Unblinded Dataset for the Ligand Poses challenge
🏆 Antiviral Challenge
ASAP Discovery and Open ADMET organized a blind challenge on Polaris in early 2025. It consisted of three parts: ADMET, Potency and Ligand Poses. This is the unblinded dataset for the Ligand Poses challenge.
- Participants were tasked with predicting the bound Ligand Pose, given the CXSMILES, Chain A Sequence, Chain B Sequence and Protein Label.
- The complete evaluation logic has been published on Github.

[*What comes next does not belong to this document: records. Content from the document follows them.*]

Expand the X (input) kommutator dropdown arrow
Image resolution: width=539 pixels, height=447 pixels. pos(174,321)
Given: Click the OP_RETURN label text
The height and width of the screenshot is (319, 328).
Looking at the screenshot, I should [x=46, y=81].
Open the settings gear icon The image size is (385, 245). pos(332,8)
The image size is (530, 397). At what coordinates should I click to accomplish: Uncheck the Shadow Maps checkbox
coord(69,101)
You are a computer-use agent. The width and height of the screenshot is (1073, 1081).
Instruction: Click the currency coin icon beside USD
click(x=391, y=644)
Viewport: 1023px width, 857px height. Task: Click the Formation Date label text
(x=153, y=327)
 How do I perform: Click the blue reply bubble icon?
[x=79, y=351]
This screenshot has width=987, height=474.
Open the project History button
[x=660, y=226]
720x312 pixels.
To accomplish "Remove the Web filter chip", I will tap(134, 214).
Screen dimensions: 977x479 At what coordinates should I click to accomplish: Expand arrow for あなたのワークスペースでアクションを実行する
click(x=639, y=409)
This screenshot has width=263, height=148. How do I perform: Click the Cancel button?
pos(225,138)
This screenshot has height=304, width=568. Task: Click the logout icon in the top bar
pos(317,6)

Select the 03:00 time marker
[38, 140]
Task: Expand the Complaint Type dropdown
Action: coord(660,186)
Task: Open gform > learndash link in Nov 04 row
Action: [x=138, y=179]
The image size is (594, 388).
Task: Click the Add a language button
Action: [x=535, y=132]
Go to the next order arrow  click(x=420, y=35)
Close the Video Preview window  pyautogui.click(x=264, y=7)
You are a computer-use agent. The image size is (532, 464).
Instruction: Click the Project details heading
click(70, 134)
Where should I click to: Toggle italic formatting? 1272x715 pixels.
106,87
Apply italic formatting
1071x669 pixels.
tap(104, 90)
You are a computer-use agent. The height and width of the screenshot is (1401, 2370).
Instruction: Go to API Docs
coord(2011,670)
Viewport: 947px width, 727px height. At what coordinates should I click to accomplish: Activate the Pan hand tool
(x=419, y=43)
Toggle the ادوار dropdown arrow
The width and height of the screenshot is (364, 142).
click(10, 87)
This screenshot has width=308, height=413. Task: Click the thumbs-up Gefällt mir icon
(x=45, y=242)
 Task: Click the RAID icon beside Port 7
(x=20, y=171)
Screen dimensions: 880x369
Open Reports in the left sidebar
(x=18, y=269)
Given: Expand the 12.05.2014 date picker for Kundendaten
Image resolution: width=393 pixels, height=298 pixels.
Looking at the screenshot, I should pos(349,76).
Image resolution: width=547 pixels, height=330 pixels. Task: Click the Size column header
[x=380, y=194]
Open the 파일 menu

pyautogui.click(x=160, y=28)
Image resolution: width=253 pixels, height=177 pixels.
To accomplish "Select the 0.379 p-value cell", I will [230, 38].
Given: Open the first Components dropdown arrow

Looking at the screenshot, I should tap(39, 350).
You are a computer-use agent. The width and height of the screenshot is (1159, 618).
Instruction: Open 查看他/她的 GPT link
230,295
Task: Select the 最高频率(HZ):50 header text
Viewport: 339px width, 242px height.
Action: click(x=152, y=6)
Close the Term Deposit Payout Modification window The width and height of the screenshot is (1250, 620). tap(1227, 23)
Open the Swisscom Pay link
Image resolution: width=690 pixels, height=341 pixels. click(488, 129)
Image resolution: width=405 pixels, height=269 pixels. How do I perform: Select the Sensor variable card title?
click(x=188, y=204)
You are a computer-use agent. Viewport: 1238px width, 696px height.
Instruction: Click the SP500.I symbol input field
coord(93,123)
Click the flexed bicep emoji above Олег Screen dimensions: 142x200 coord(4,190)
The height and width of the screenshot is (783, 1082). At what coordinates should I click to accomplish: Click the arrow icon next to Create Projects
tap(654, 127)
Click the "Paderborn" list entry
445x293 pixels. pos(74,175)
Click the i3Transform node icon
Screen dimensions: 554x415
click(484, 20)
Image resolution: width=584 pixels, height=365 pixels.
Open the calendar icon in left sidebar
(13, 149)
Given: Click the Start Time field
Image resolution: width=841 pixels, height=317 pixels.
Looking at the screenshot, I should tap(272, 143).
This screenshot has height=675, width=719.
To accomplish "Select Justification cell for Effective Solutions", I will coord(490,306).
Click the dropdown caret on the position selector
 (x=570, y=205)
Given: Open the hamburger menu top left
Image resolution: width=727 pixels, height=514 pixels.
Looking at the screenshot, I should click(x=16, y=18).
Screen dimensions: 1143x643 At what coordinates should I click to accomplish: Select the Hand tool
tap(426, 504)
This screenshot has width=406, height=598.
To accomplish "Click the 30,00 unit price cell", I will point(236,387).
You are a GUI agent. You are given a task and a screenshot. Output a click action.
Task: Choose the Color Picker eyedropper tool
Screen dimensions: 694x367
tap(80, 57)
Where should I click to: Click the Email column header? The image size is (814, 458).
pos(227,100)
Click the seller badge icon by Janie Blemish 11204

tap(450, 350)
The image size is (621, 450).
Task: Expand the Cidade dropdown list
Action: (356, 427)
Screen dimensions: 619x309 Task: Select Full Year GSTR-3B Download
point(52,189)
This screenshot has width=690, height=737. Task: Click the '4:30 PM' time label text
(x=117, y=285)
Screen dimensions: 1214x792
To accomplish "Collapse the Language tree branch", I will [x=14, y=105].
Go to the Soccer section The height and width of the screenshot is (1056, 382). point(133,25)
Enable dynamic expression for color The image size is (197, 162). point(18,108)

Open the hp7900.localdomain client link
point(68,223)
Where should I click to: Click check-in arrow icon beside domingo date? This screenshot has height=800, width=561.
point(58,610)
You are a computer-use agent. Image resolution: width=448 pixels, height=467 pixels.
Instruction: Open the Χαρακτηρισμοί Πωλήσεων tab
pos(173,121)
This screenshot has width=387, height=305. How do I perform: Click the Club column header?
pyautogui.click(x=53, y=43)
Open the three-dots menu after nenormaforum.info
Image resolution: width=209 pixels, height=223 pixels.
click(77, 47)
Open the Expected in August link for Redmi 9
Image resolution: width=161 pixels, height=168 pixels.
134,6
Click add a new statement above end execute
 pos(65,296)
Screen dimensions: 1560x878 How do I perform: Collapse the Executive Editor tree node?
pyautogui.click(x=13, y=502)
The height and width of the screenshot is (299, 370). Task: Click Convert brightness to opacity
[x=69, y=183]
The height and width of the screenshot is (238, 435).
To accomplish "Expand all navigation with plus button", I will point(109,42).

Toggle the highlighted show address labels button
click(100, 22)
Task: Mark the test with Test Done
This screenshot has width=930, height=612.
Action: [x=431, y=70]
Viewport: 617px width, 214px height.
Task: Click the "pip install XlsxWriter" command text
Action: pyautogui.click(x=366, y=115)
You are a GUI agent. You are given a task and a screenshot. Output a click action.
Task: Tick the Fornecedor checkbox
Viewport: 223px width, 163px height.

- The final leaderboard for this challenge had a total of 39 submissions, which can be found here.
📊 Data
Column | Dtype | Description |
---|
Chain A Sequence | str | Primary structure of the protein's A chain: A linear sequence of amino acids. |
Chain B Sequence | str | Primary structure of the protein's B chain, if any: A linear sequence of amino acids. |
CXSMILES | str | Text representation of the 2D molecular structure |
Complex Structure | PDB (fastpdb.AtomArray ) | 3D system of the ligand bound to the protein, prepared using OESpruce and aligned to a reference Mpro |
Protein Structure | PDB (fastpdb.AtomArray ) | 3D system of just the protein structure, prepared using OESpruce and aligned to a reference Mpro |
Ligand Pose | SDF (rdkit.Chem.Mol ) | 3D conformation of the molecule, bound to the protein |
Protein Label | str | Either SARS-CoV-2 Mpro or MERS-CoV Mpro |
Set | Categorical | Whether this was part of the train or test set |
⚠️ Known Issues
We're publishing the full dataset for transparency and reproducibility, but please be aware that the dataset has some known issues that were surfaced during the challenge.
Duplicates
The dataset included duplicates for the following three reasons:
- Compounds showed variations in poses (n=6) so both variants were uploaded into individual entries
- Uploaded newer version or better data for a compound (n=2) so the newer variant is the one used in guiding design
- Simple duplication in uploading a second dataset (n=1)
In other words: For certain protein, ligand pairs, there were multiple possible poses. For those duplicates, we evaluated the best pose with the minimal RMSD for the challenge. See the code here.